DATASET RECORDS:
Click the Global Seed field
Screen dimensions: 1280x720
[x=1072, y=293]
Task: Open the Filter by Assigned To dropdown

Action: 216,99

ABOUT THIS EXERCISE:
All of the records must be retyped exactly as they are.

WRITTEN SOLUTION:
Click the Global Seed field
Screen dimensions: 1280x720
[x=1072, y=293]
Task: Open the Filter by Assigned To dropdown

Action: 216,99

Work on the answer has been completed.